Tatsächlich ist die Meerenge jedoch noch weit von einer Wiederaufnahme des normalen Transports entfernt. Daten von Vortexa zeigen, dass die Öllieferungen durch die Straße von Hormus am Montag bei etwa 5 Millionen Barrel pro Tag lagen, verglichen mit mehr als 20 Millionen Barrel pro Tag vor dem Krieg. Sollten die Verhandlungen zwischen dem Iran und dem Oman substanzielle Fortschritte machen und wieder mehr Tanker in die Straße von Hormus einfahren, könnte die zuvor durch geopolitische Konflikte entstandene Risikoprämie weiter schwinden, was Raum für weitere Rückgänge bei WTI lässt; sollten die Verhandlungen jedoch erneut scheitern oder neue Ereignisse wie Tankerangriffe oder das Legen von Minen in der Meerenge auftreten, könnten die Ölpreise auch rasch wieder anziehen.
Auf der anderen Seite erhöht die Erholung des OPEC-Angebots den Abwärtsdruck auf die Ölpreise. Die Rohölförderung der OPEC stieg im Juli im Vergleich zum Vormonat um etwa 1,17 Millionen Barrel pro Tag auf 19,85 Millionen Barrel pro Tag, was primär auf die Wiederherstellung des Angebots von Ölförderländern wie dem Irak, Kuwait und dem Iran zurückzuführen ist. Unterdessen hat die OPEC+ beschlossen, die Förderquoten im September um weitere rund 188.000 Barrel pro Tag zu erhöhen und damit das Auslaufen der vorherigen freiwilligen Kürzungen von 1,65 Millionen Barrel pro Tag abzuschließen.

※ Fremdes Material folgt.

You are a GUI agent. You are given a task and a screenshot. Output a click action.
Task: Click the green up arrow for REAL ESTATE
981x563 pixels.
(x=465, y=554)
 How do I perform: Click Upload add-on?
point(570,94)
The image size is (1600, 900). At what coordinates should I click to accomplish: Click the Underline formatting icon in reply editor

Rystad Energy geht davon aus, dass sich das Problem für die OPEC+ in der nächsten Phase mit der allmählichen Erholung der Exporte von Lieferunterbrechungen hin zum Management eines potenziellen Überangebots verlagern wird.

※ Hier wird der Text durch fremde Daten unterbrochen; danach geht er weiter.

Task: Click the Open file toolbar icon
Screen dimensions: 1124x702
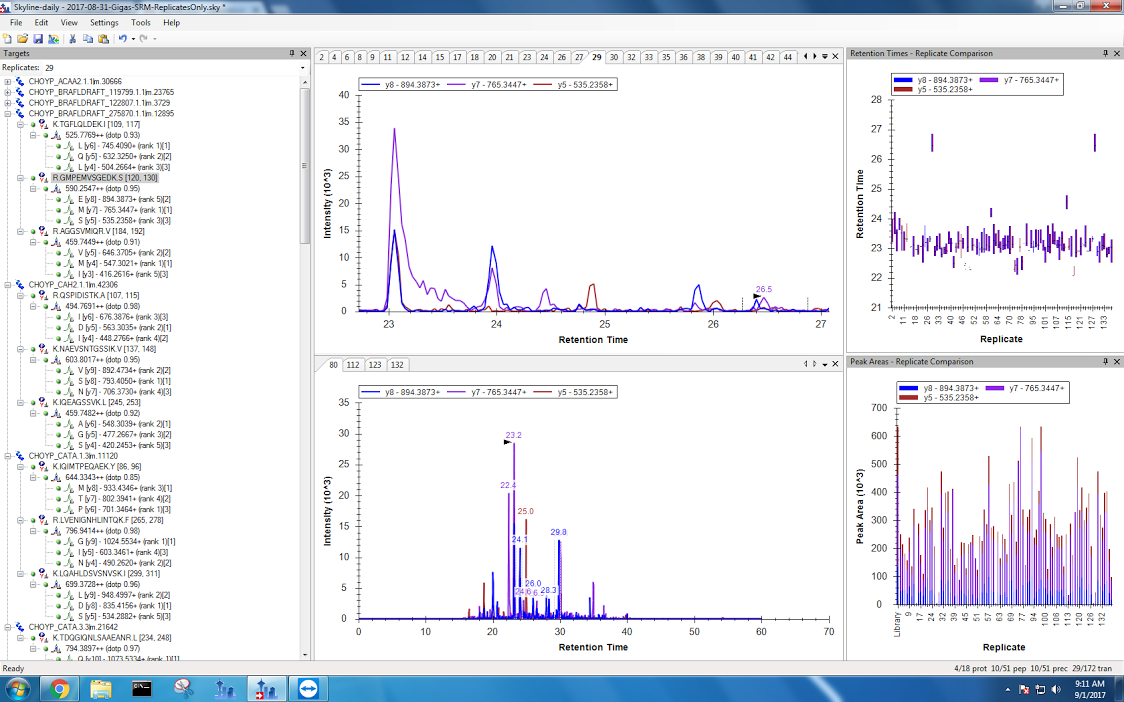Action: point(22,38)
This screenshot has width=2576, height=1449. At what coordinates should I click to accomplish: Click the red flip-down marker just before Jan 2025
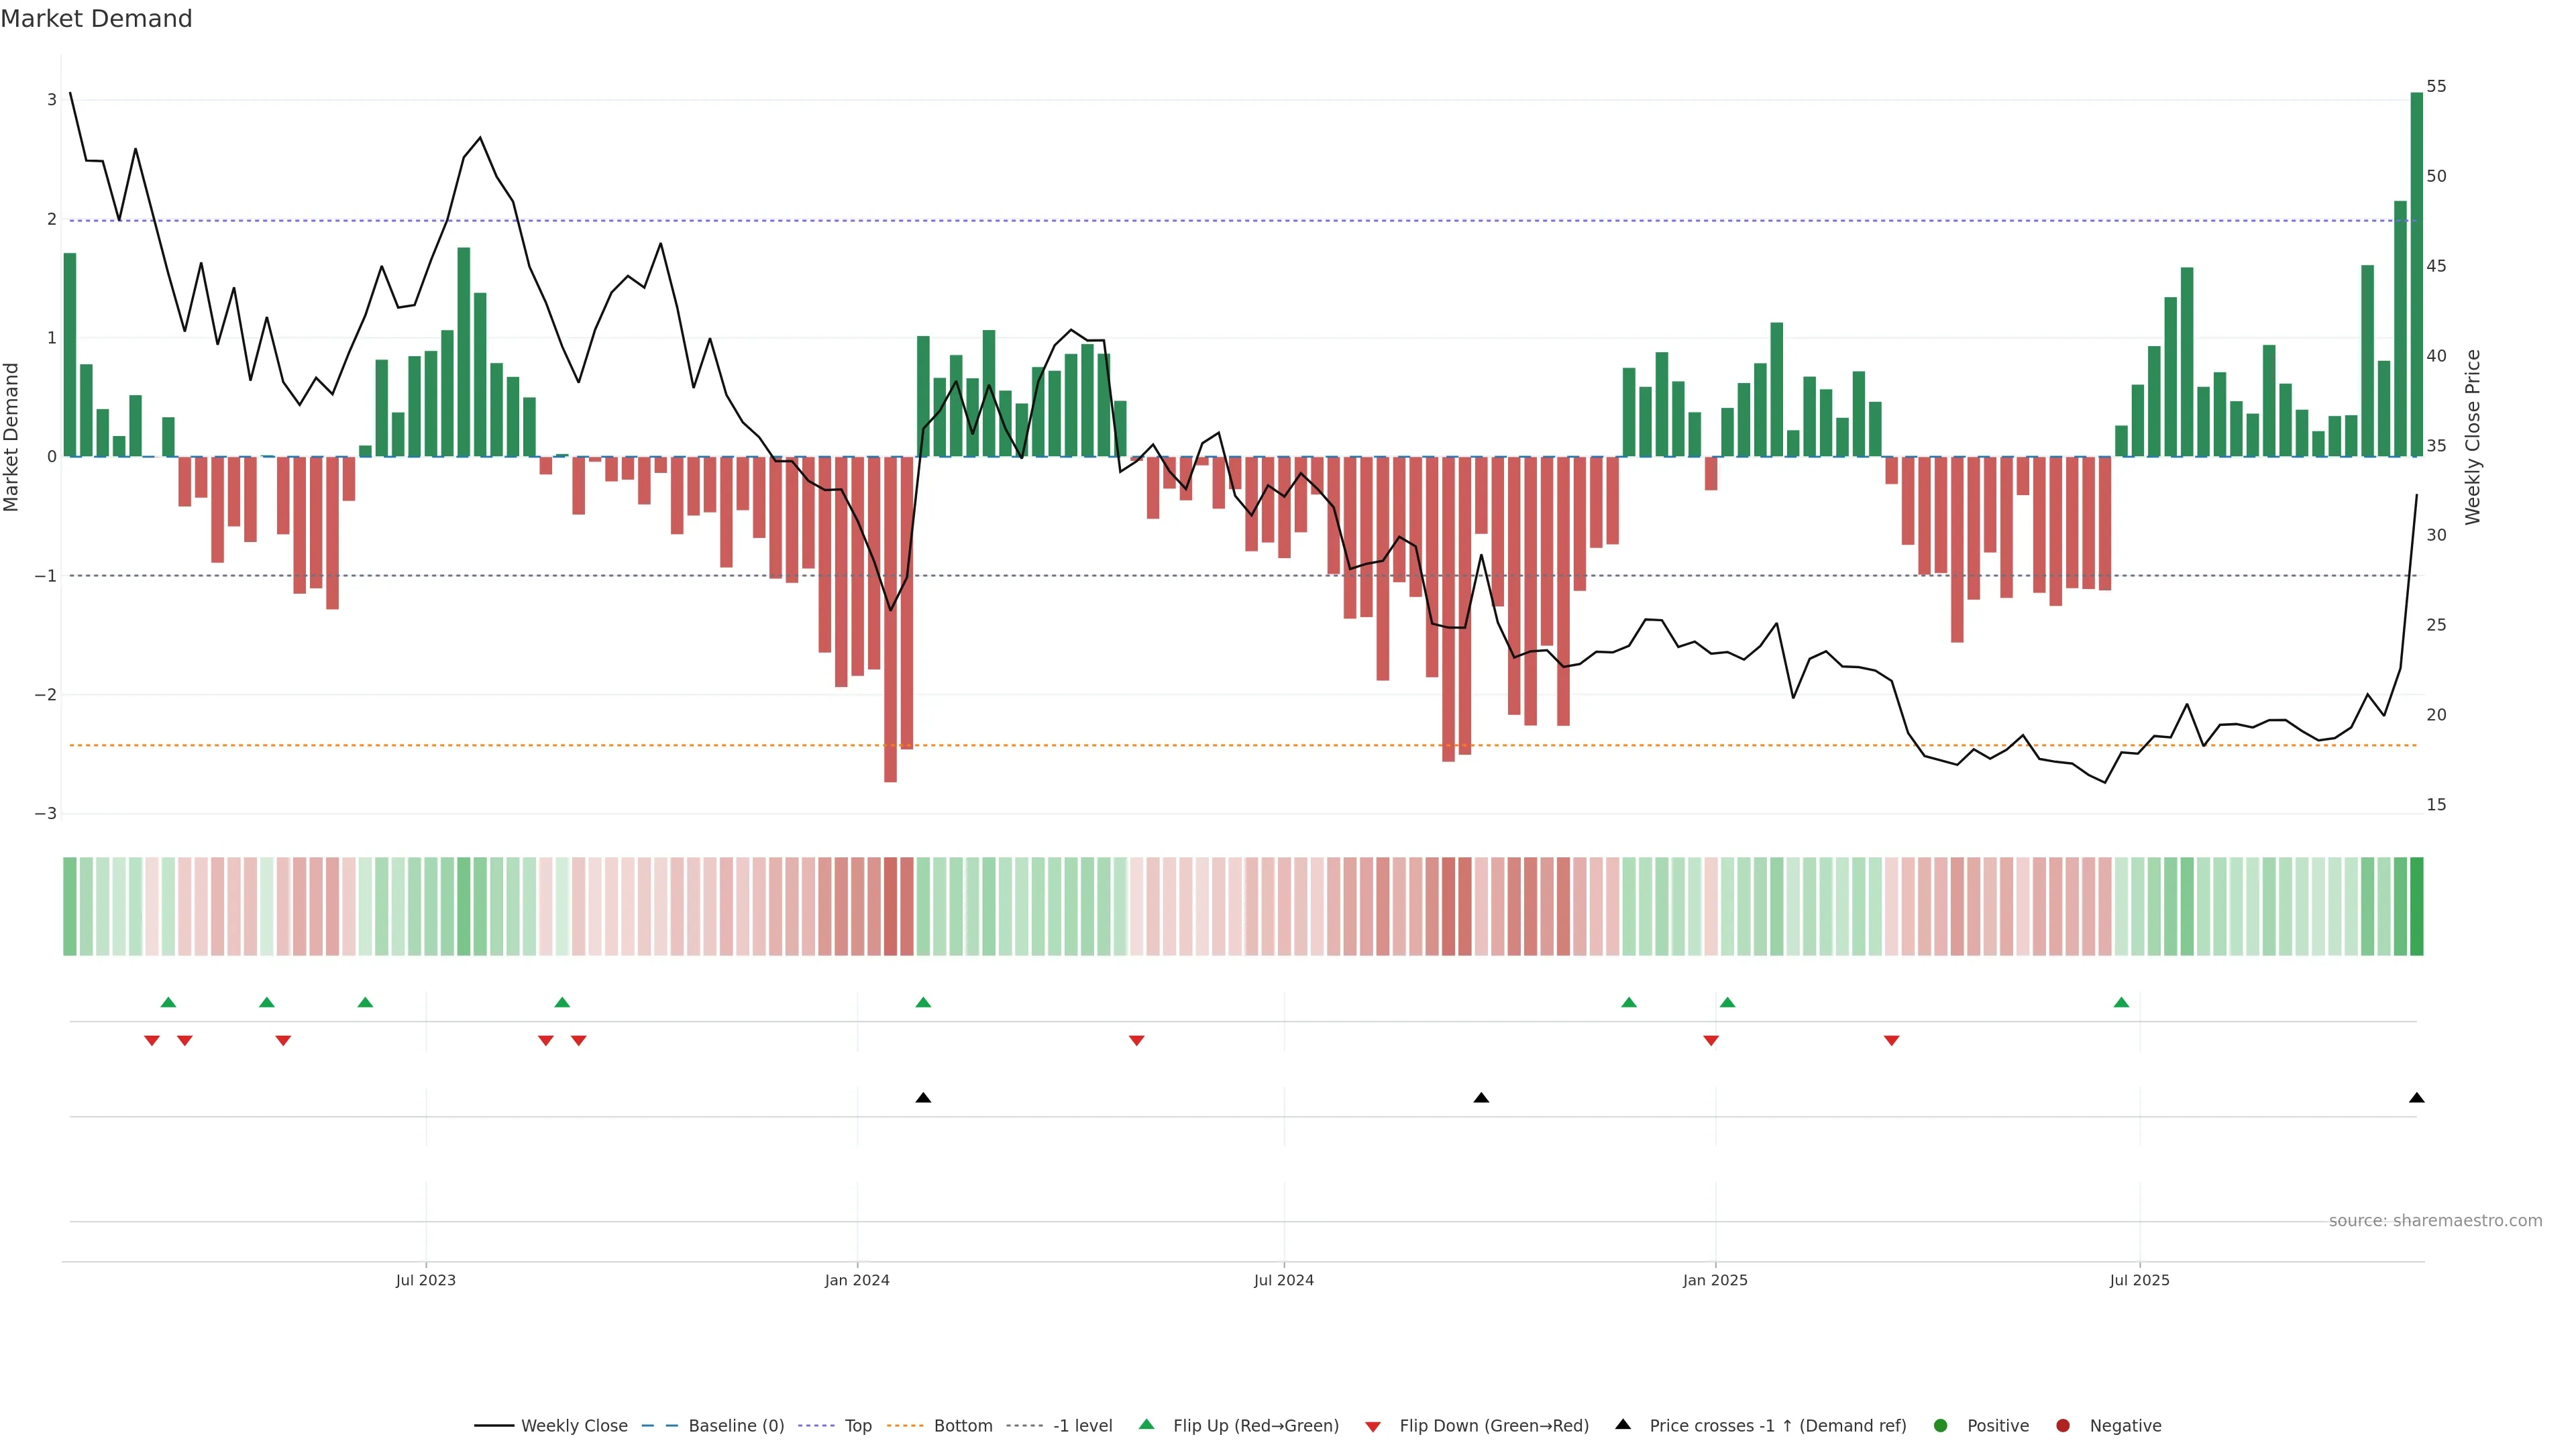tap(1711, 1041)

Technische Analyse des WTI-Rohölpreises

Tageschart des WTI-Rohölpreises, Quelle: TradingView
Mit Blick auf den Tageschart der WTI-Rohölpreise erholten sich die Ölpreise zuvor rasch aus dem Bereich von 75 US-Dollar und stiegen zeitweise über 85 US-Dollar, stießen jedoch unterhalb der Widerstandsmarke von 87 US-Dollar wiederholt auf Widerstand. Zu Beginn dieser Woche durchbrachen die Ölpreise die kurzfristige Aufwärtsstruktur nach unten und brachen am Dienstag um über 4 % ein. Heute bewegten sie sich weiter in Richtung 80 US-Dollar, was darauf hindeutet, dass das kurzfristige Marktbild klar ins Bärische gedreht hat.

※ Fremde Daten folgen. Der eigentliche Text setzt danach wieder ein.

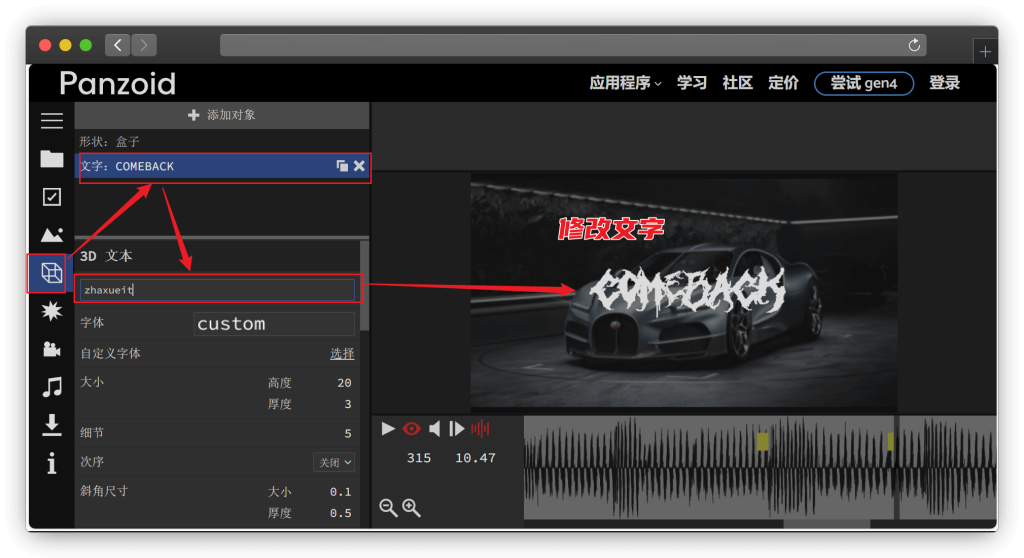1024x558 pixels.
Task: Delete the COMEBACK text object
Action: [x=359, y=166]
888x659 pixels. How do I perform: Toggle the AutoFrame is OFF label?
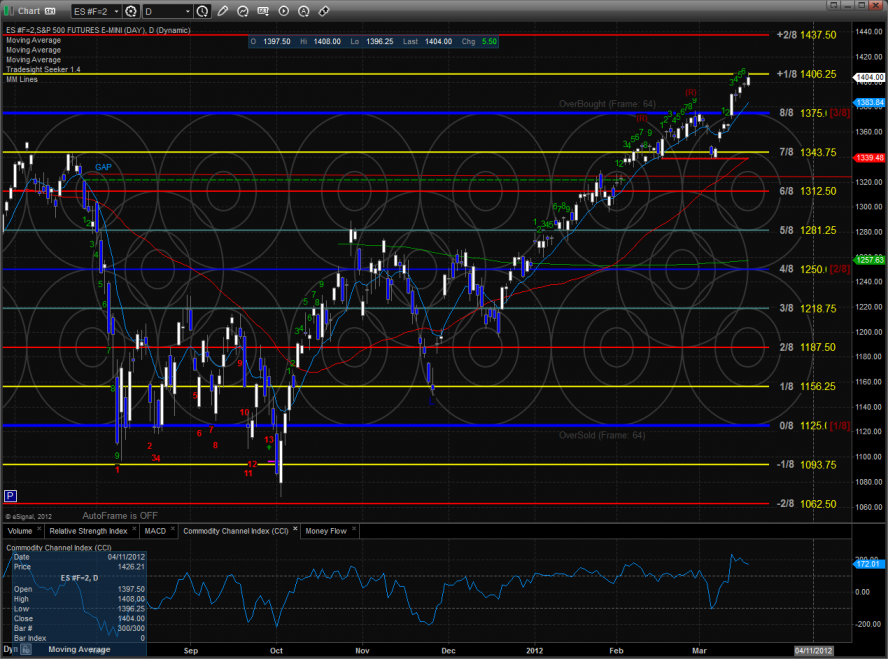(x=120, y=515)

Derzeit liegt die wichtigste Unterstützung auf der Unterseite für die Ölpreise im Bereich von 80 bis 79 US-Dollar. Fallen die Ölpreise unter 79 US-Dollar, werden sie die Unterstützungsmarke von 75 US-Dollar weiter testen. Sollte diese Marke nicht halten, könnten die Ölpreise in Richtung der 70-Dollar-Marke fallen oder sogar das Juli-Tief von 67,04 US-Dollar testen.
Nach oben hin ist die Marke von 87 US-Dollar der wichtigste zu beobachtende Widerstand. Können die Ölpreise dieses Niveau durchbrechen und sich darüber behaupten, werden sie die Widerstandsmarke von 93 US-Dollar testen.
Dieser Inhalt wurde KI-übersetzt und von Menschen überprüft. Er dient nur zu Referenz- und Informationszwecken und stellt keine Anlageberatung dar.